The critical element, the one piece you should take away from this article, is that businesses are not here to help or protect you, they are here to make money any way they can. Businesses do not have a moral compass, they have a financial one. If they can make money at it, and the ramifications of getting caught are less than the financial benefit of the action, a business will probably take the action. It's a cost-benefit analysis, and that is all it is. Any business that claims they don't do something because it is not the right thing to do, because then they would not be a good corporate citizen, has done the analysis and determined that the financial impact of the action is too great.


But business climates change with the net result being that the business you trusted can suddenly turn on you. Witness Google, the company with whom mantra “First, do not wrong” is associated. Now, when the money is in linking people together, the new catch phrase is “If you don't want anyone to know, don't do it.” So if you've trusted Google with your address book, your bookmarks, your documents and your email, you have to start asking, what can they mine from that? What can they deduce that you haven't told your mother yet?

Consider the company that you do not directly interact with, like Omniture, Double Click, and AdBrite, who track your movement across the internet. How much information do they have about you, what sites you visit, who you buy from, what advertisements you click on. How much misinformation do they have about you? What can they deduce from your online actions that is just plain wrong?

What restrictions are placed on any of the data that these giant companies collect? The only restrictions are the restrictions placed by government, and then the only restrictions that are effective are the restrictions where the price for getting caught is higher than the benefit derived from the action. Remember it is a cost-benefit analysis.

So as the lowly consumer, as a natural person, what can you do to protect yourself from the behemoths of industry? There are two courses, first is to work with your government to limit what may be done with collected personal data. This puts me in the strange position of relying on the entities that I reproached in my last article. However, the reality is that only the legal system has the ability to direct the actions of legal persons with no moral compass, and the legal system is created and constrained by the government.

The second, and most effective means to protect your data, is to educate yourself. Learn how to enable all the privacy settings on all the system that you use. Keeping in mind that many of those systems benefit financially when you share more information, so they have an incentive to make it difficult to keep your data private.

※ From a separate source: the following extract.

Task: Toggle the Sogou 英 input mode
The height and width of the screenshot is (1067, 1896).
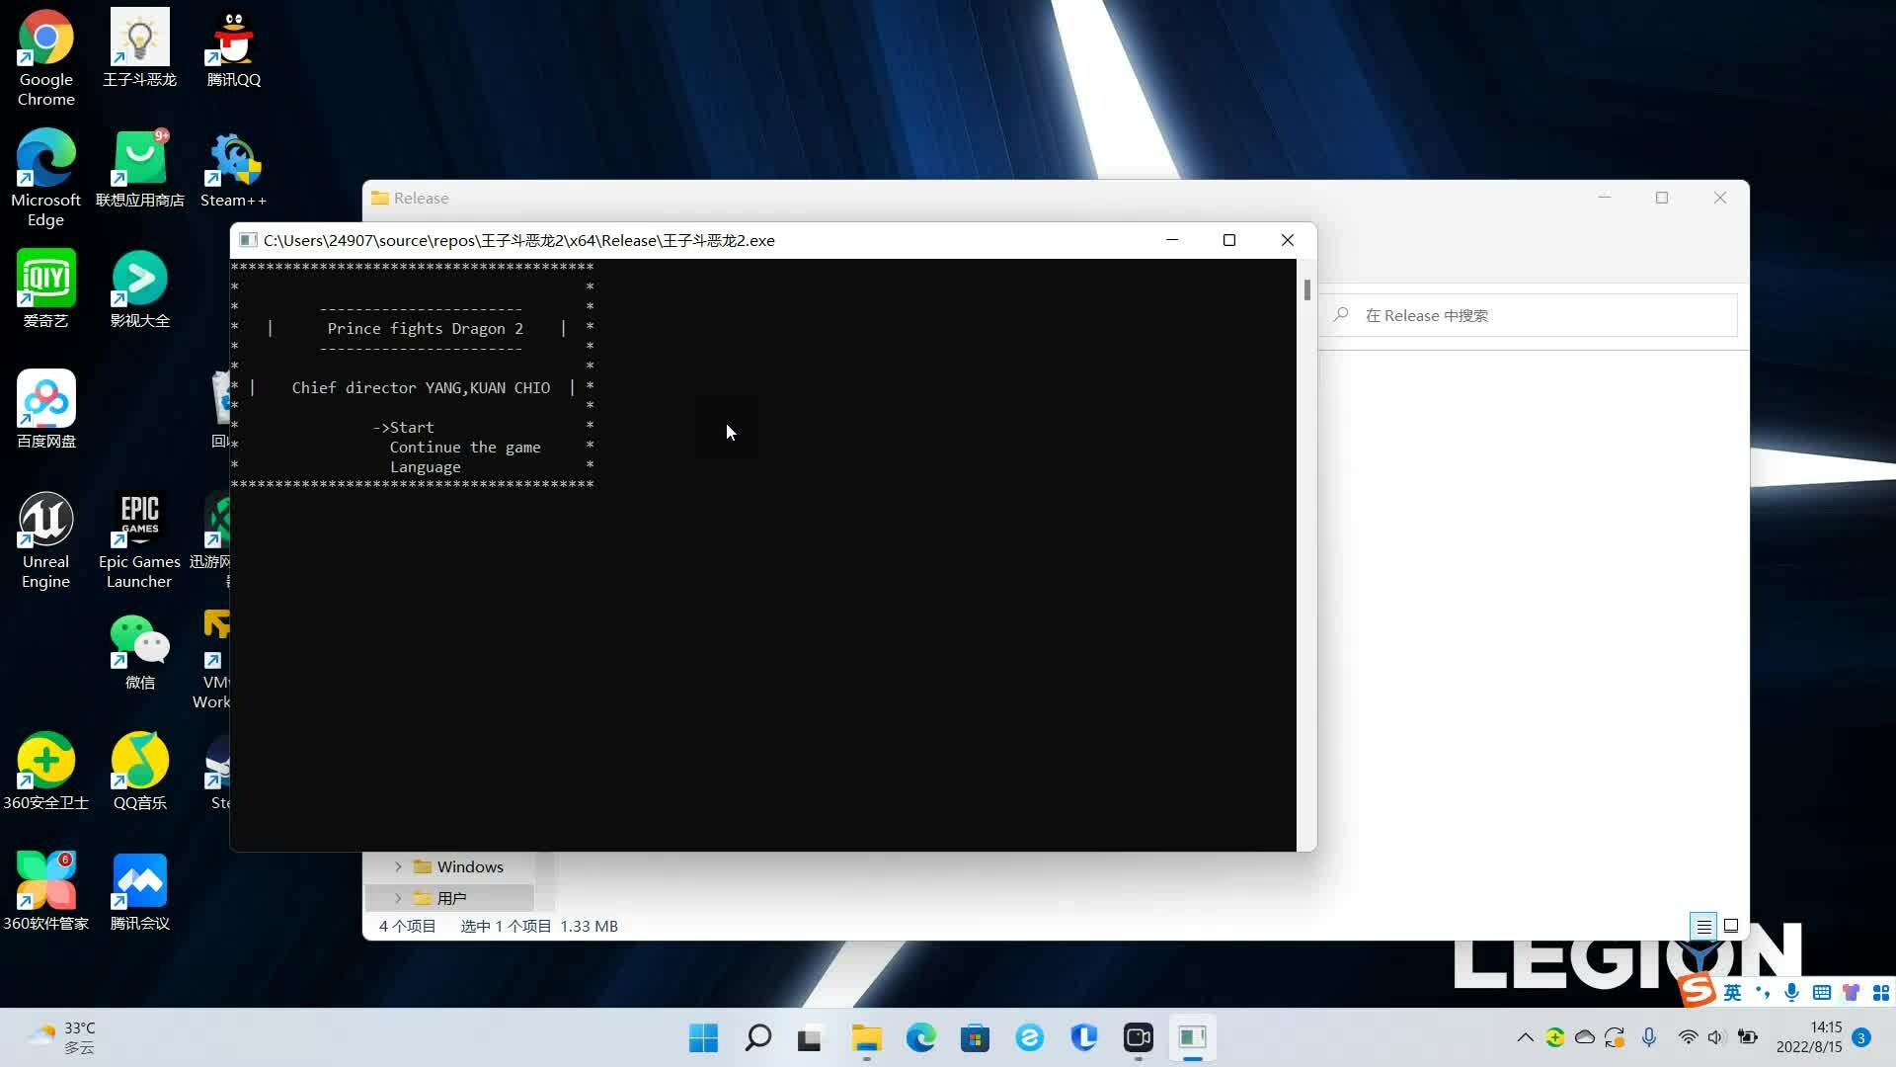Action: tap(1733, 992)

I suppose there is a third option: Don't do anything you would not want your mother to know about.

Tuesday, February 9, 2010

Liberty, Privacy and Security

Relying on the government to protect your privacy is like asking a peeping tom to install your window blinds.” – John Perry Barlow

I find it amazing that a country with over 200 years of “liberty and justice for all”, can't seem to figure out that liberty and privacy and security are all tightly bound into a single knot. The RAND corporation figured it out and the European Convention on Human Rights spelled it out in 1953. But here in the states we seem to be muddling along under the impression that if everyone knows everything about everyone then no one will be at risk.

The number and breadth of the changes to US policy, laws and rules around personal privacy is staggering. While there is no explicit mention of privacy in the US Constitution or its Amendments, the Supreme Court has held on several occasions that privacy is one of the values served and protected by various amendments. Our government seems to be destroying those protections, asserting that if we give up a little more privacy at the airport, if we suffer the indignity of undressing for the inspectors, if we just allow the government access to our banking data, if we just require that all drivers licenses function as identity cards, if we only allow........ If we, the people, do not assert that the Constitution does apply to privacy and that we have the right to be private individuals then the cherished Constitution and it's Amendments will not be worth the parchment they are written on.

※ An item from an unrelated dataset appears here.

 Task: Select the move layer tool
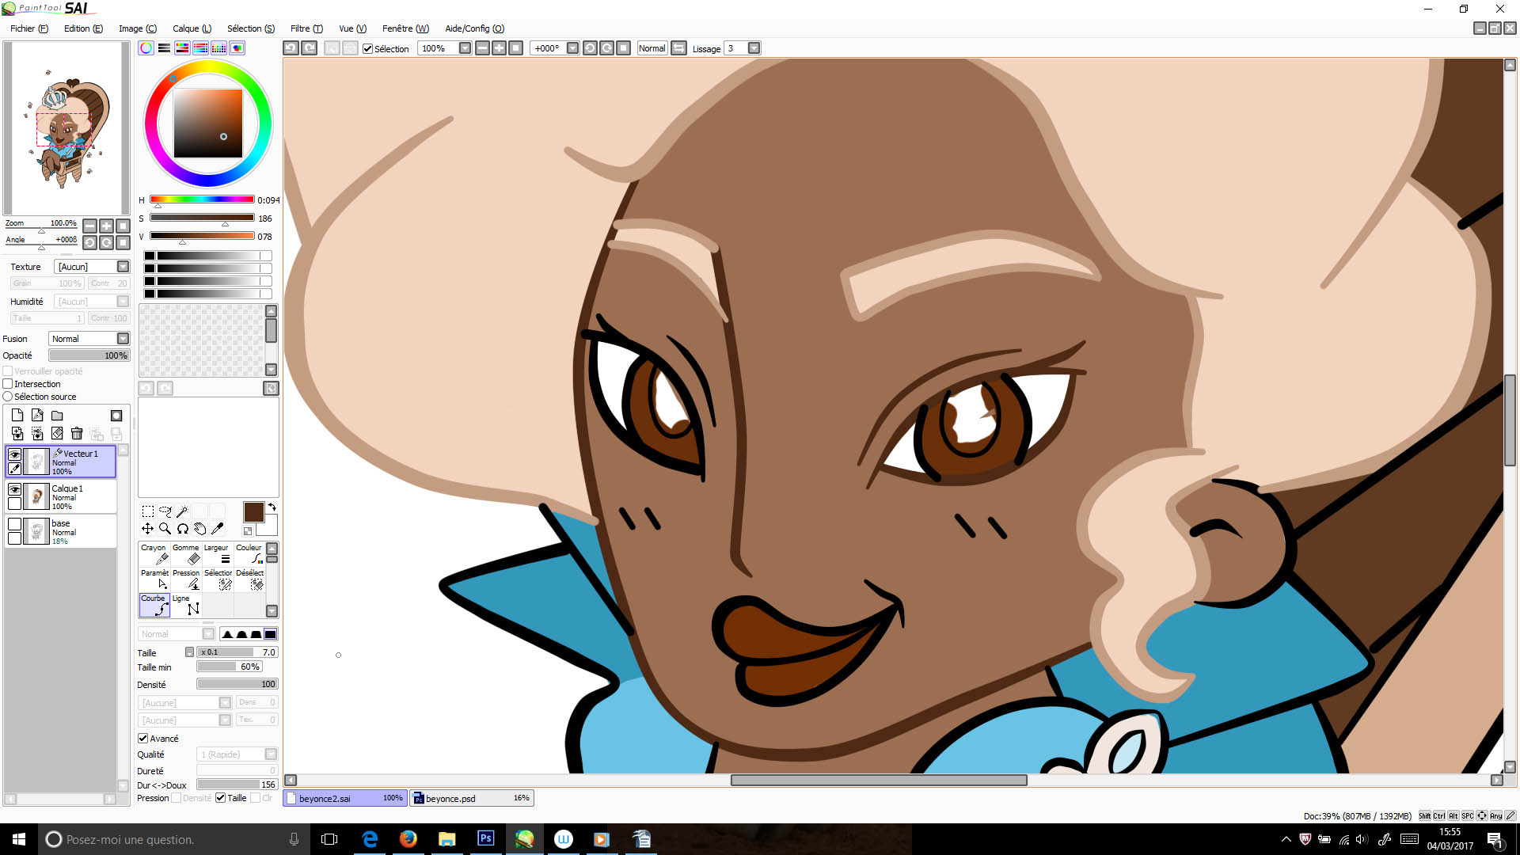[147, 529]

And so we find ourselves in interesting times. It may take our European brethren, survivors of more terrorist attacks than the US, to point out the folly of our ways. Perhaps by not allowing the US government access to the SWIFT banking records they will send us the message that a reduction in privacy does not translate to an increase in security. To paraphrase Ben Franklin: If we restrict privacy to attain security we will lose them both.

Perhaps it is time for the US to start considering who owns the private data of its citizens. Here we find a fundamental difference from our European counterparts. There a person owns their private data, they specify who can have it and for what purpose. In the states whomever holds the data owns it and can do with it as they wish – subject to certain legal restrictions aimed at curbing identity theft and preserving specific legally recognized confidential situations (e.g. lawyer/client, and physician/patient). How different it would be if each of us were in control of our data. Perhaps it would be safer too.